[[ Task inputs, beginning ]]

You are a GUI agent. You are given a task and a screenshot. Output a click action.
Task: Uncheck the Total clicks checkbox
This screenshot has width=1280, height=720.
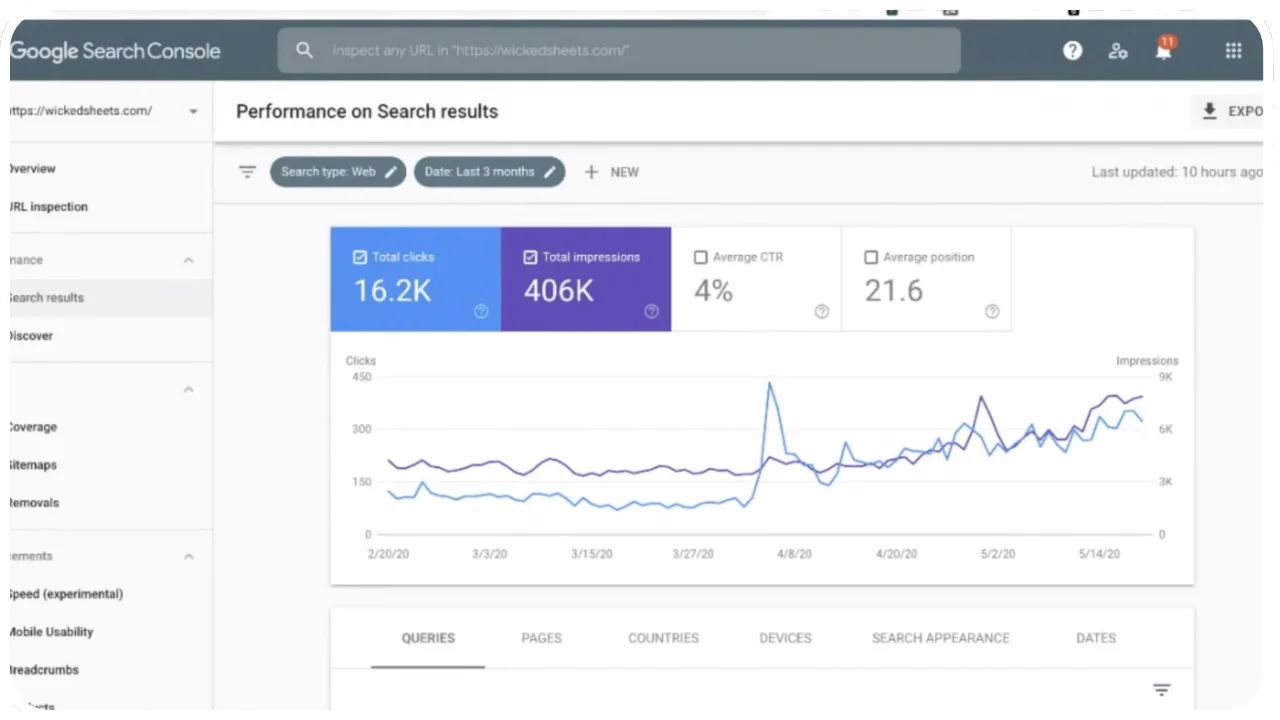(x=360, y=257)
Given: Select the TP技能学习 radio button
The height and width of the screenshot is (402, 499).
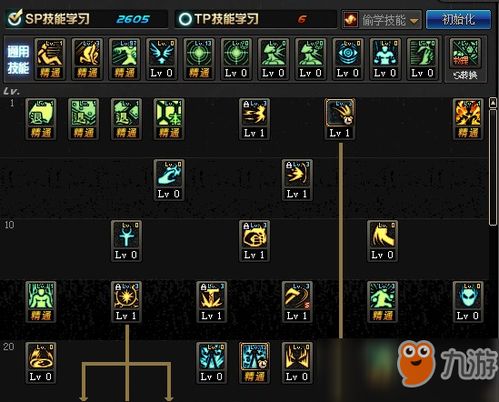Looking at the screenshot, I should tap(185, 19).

[[ Task inputs, end ]]
[[ Task inputs, beginning ]]

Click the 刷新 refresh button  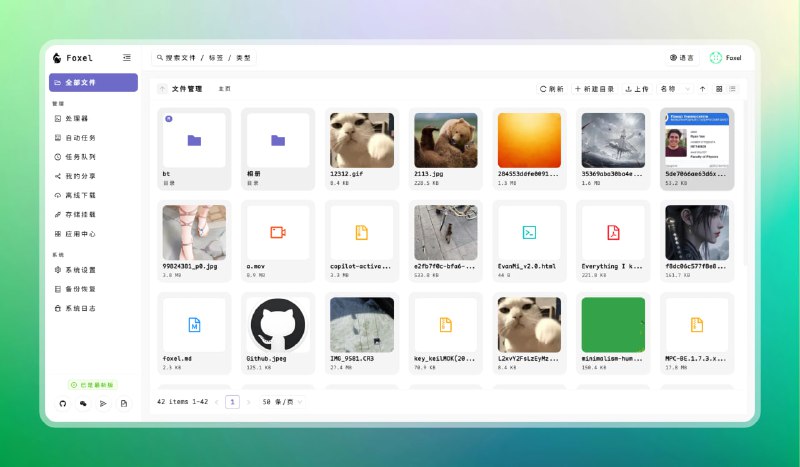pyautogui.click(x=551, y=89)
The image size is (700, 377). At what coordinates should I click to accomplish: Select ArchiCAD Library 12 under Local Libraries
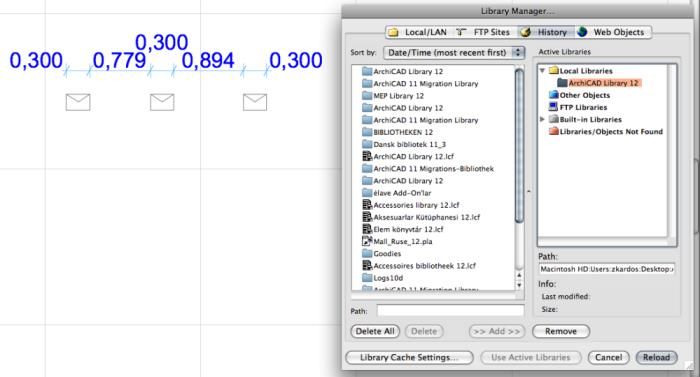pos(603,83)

[[ Task inputs, end ]]
[[ Task inputs, beginning ]]

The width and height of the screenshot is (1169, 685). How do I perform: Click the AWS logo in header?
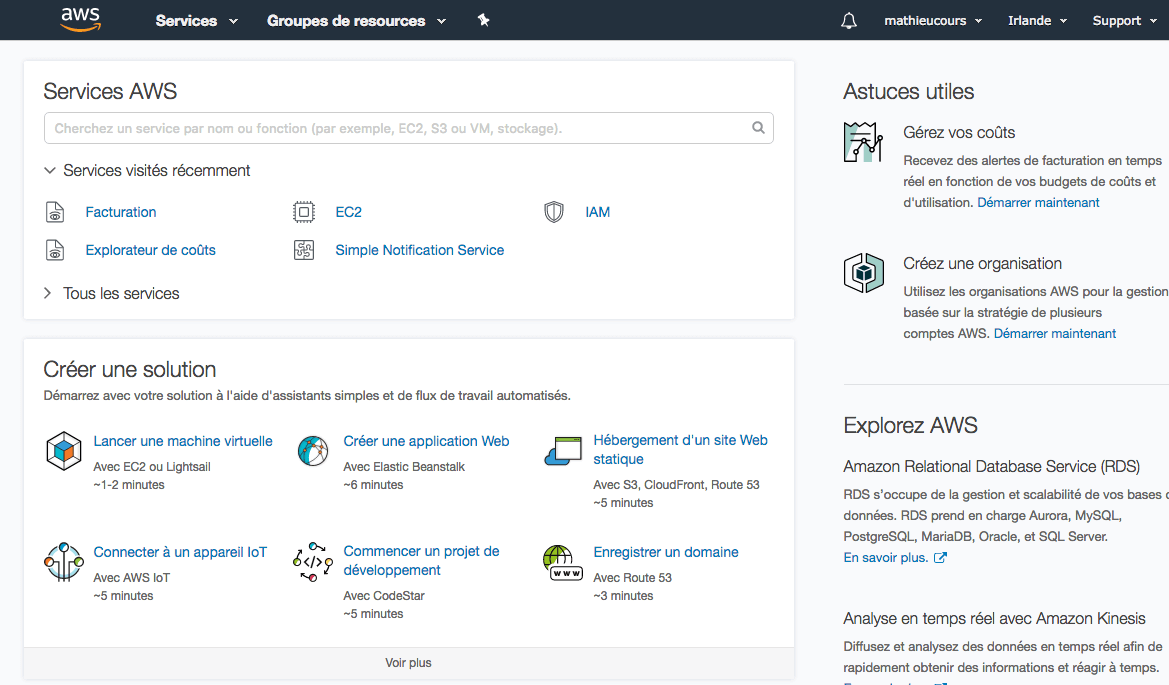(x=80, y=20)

[[ Task inputs, end ]]

• [What to do]:
In the listing above, find the line with "You are a GUI" and the line with "Given: Select the TP技能学习 radio button". Copy exactly those two and every line between, without the pictures.

• [Exercise answer]:
You are a GUI agent. You are given a task and a screenshot. Output a click action.
Task: Uncheck the Total clicks checkbox
This screenshot has width=1280, height=720.
(x=360, y=257)
Given: Select the TP技能学习 radio button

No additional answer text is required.